───── MATERIAL SHOWN ─────
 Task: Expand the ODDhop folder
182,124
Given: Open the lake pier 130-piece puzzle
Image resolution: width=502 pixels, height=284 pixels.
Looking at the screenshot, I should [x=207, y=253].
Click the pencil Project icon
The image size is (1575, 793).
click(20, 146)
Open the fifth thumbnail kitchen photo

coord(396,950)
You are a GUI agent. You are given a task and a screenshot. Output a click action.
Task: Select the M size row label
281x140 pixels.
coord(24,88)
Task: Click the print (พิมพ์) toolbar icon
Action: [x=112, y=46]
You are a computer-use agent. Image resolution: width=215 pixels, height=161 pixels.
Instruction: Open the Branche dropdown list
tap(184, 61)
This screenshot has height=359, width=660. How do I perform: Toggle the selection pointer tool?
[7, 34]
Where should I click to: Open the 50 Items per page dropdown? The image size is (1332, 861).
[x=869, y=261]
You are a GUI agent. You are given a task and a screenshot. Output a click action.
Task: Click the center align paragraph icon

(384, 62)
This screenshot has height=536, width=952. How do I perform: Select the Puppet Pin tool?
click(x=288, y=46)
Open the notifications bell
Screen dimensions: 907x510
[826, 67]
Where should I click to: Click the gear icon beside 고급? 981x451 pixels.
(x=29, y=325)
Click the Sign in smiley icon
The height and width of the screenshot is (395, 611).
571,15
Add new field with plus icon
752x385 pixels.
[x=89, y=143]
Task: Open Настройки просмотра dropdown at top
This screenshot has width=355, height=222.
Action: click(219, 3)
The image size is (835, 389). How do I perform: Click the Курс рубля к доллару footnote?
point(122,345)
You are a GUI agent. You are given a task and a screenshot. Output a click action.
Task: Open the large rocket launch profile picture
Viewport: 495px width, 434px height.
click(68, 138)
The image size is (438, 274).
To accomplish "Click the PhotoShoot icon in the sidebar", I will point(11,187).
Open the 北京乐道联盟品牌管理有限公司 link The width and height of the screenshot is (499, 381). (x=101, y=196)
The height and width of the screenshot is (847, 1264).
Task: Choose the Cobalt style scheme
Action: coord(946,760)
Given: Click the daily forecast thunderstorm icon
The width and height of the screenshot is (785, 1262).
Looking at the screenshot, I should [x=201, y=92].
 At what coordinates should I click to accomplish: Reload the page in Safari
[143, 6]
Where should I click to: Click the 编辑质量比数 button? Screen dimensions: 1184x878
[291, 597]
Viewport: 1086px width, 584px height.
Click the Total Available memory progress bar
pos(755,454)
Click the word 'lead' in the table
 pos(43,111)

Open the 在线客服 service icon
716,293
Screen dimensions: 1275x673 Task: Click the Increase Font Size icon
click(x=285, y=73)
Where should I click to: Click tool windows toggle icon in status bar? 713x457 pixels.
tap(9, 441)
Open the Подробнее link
─────
* [DIRECTIONS]
Would you please set down the lines from the one with "Viewport: 1086px width, 584px height." to the end of the data above, exactly and without any other lines?

* [EXERCISE RESULT]
Viewport: 1086px width, 584px height.
Click the Total Available memory progress bar
pos(755,454)
Click the word 'lead' in the table
 pos(43,111)

Open the 在线客服 service icon
716,293
Screen dimensions: 1275x673 Task: Click the Increase Font Size icon
click(x=285, y=73)
Where should I click to: Click tool windows toggle icon in status bar? 713x457 pixels.
tap(9, 441)
Open the Подробнее link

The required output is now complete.